Tuesday, December 7, 1999
AUSTIN - Texas Attorney General John Cornyn was joined today by Houston Mayor Lee Brown and Mervyn Mosbacker, the U.S. Attorney for the Southern District of Texas, to announce the rollout of Texas Exile, a statewide initiative funded by the Governor's Criminal Justice Division, aimed at reducing gun crime.
"Texas Exile is a new and common sense approach to dealing with an old problem: taking illegal guns off the street and making our communities safer," said Attorney General Cornyn. "Today, we are sending a clear message to criminals: gun crime means hard time. If you carry a firearm illegally in Texas, you will go to prison," added Cornyn.
In September, Attorney General Cornyn and Texas Governor George W. Bush introduced Texas Exile, funded by a grant of $1.6 million from the Governor's Criminal Justice Division.
"If this program gets even one more violent offender off the streets - if it prevents just one gun-related crime from being committed - it has made our streets safer, and that is the most important task we as public officials have. I commend Attorney General Cornyn for taking the initiative to bring Project Exile to Texas and I look forward to working with his office to implement this program in Houston," said Mayor Brown.

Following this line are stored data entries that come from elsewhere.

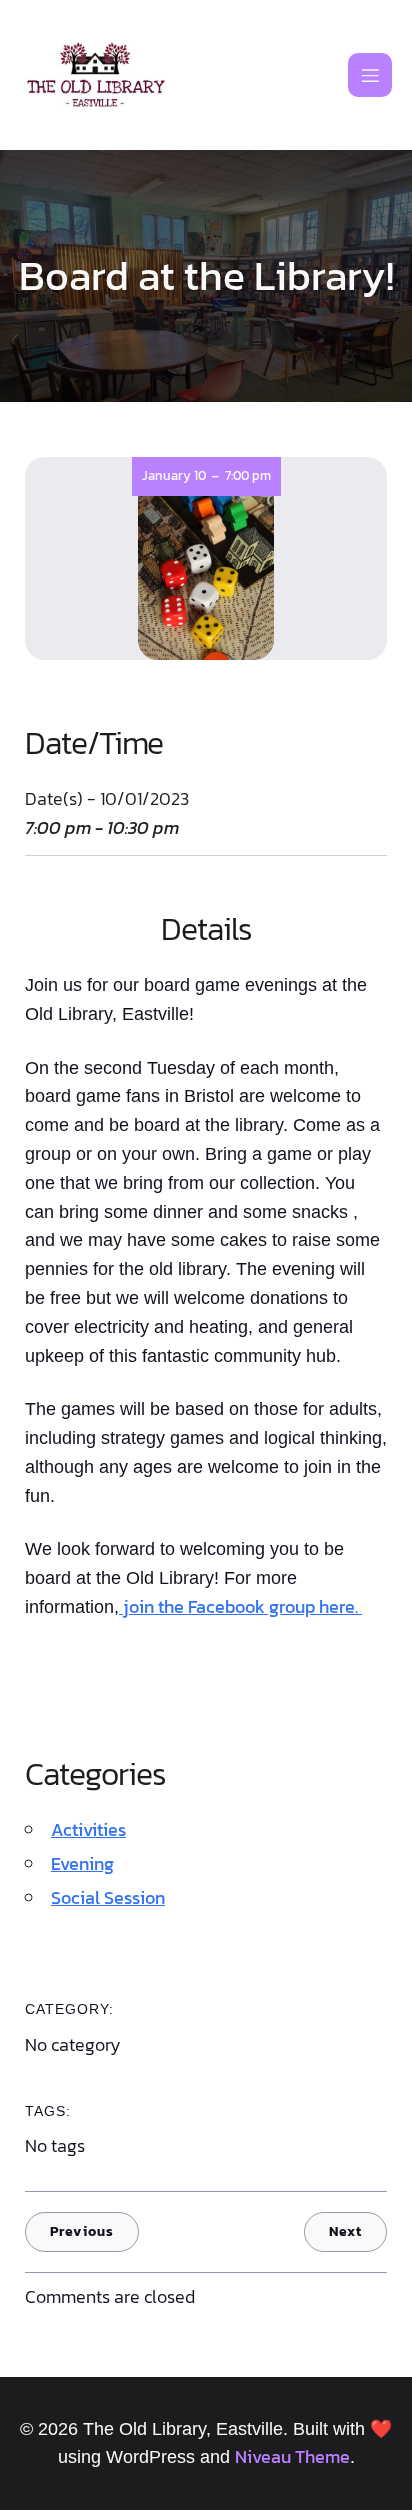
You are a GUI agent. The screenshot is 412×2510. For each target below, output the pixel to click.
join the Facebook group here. (240, 1606)
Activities (88, 1829)
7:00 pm (248, 475)
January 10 (174, 475)
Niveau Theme (292, 2456)
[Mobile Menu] (370, 75)
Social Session (108, 1897)
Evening (82, 1863)
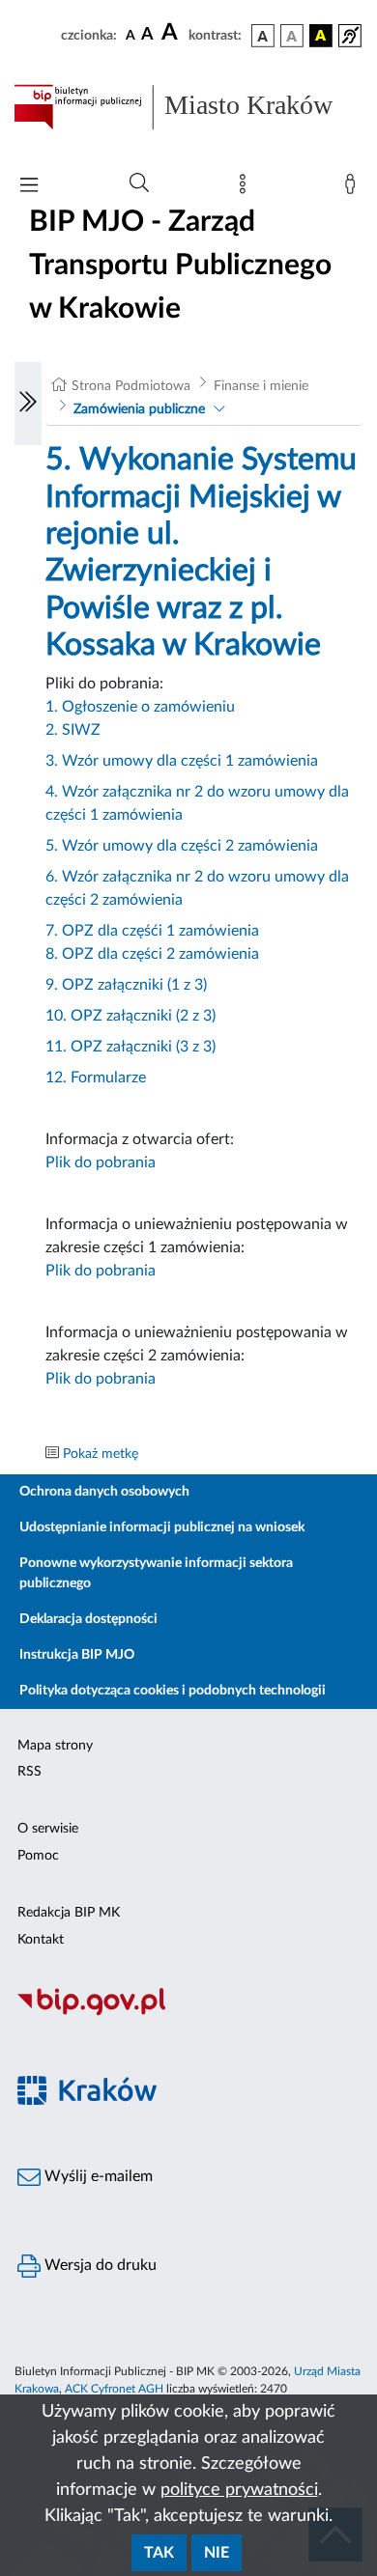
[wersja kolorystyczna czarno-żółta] (321, 35)
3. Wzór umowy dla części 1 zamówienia (181, 761)
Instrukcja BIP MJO (76, 1655)
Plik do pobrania (100, 1162)
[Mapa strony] (246, 188)
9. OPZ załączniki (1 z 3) (126, 985)
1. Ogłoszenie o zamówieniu (140, 706)
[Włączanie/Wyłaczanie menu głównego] (29, 187)
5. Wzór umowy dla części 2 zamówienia (181, 846)
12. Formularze (95, 1077)
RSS (29, 1771)
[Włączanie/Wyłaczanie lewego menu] (28, 403)
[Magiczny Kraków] (188, 2102)
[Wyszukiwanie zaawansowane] (139, 183)
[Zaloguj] (353, 188)
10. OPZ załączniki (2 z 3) (130, 1015)
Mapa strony (55, 1745)
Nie (216, 2553)
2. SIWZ (73, 730)
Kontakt (40, 1939)
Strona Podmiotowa (131, 386)
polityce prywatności (239, 2490)
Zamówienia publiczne (139, 409)
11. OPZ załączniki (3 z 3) (130, 1046)
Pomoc (38, 1855)
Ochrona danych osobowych (104, 1491)
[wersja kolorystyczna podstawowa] (263, 35)
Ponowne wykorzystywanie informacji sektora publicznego (156, 1573)
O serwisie (47, 1828)
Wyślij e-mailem (97, 2176)
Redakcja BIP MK (68, 1912)
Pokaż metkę (100, 1454)
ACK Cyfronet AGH (114, 2388)
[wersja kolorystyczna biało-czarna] (291, 35)
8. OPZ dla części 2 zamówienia (152, 954)
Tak (159, 2553)
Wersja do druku (99, 2265)
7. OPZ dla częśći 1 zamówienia (152, 930)
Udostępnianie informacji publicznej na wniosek (161, 1527)
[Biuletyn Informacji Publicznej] (188, 2013)
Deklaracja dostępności (88, 1619)
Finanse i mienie (261, 386)
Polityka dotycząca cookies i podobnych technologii (172, 1690)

Under Texas Exile, eight prosecutors will solely concentrate on prosecuting criminals who illegally carry guns. These prosecutors will use a federal gun statute to seek the longest possible sentence for these criminals. The goal is to not only keep criminals off the street , but also to keep them in jail longer.

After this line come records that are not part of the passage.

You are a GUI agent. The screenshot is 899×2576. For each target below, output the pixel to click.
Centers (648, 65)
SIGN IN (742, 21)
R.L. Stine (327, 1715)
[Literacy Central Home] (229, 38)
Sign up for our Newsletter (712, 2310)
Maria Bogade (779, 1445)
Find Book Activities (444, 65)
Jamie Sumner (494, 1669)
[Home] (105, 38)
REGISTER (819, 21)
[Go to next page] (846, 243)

Additionally the Attorney General's public awareness campaign slogan "Gun Crime Means Hard Time" will be taken to the streets of Dallas through billboards, posters and radio and television advertising.
Texas Exile is modeled after Project Exile, a program first developed in Richmond, Virginia to reduce gun crime. In 1997, Richmond had the second highest murder rate in the nation. To make their streets safe again, law enforcement began an intense effort to keep guns out of the hands of criminals.
By taking advantage of these same federal statutes, Texas Exile ensures any convicted felon or drug trafficker caught with a gun will be sentenced to five years in prison. These sentences increase if the felon was involved in any criminal activity when arrested. Habitual violent offenders are essentially exiled from city streets, and potential offenders are discouraged by the threat of harsh prison terms.
Since the beginning of the program in Richmond, over 300 criminals have been convicted and removed from the streets. The murder rate has dropped by 33 percent and the rate of violent crime has decreased by almost 50 percent.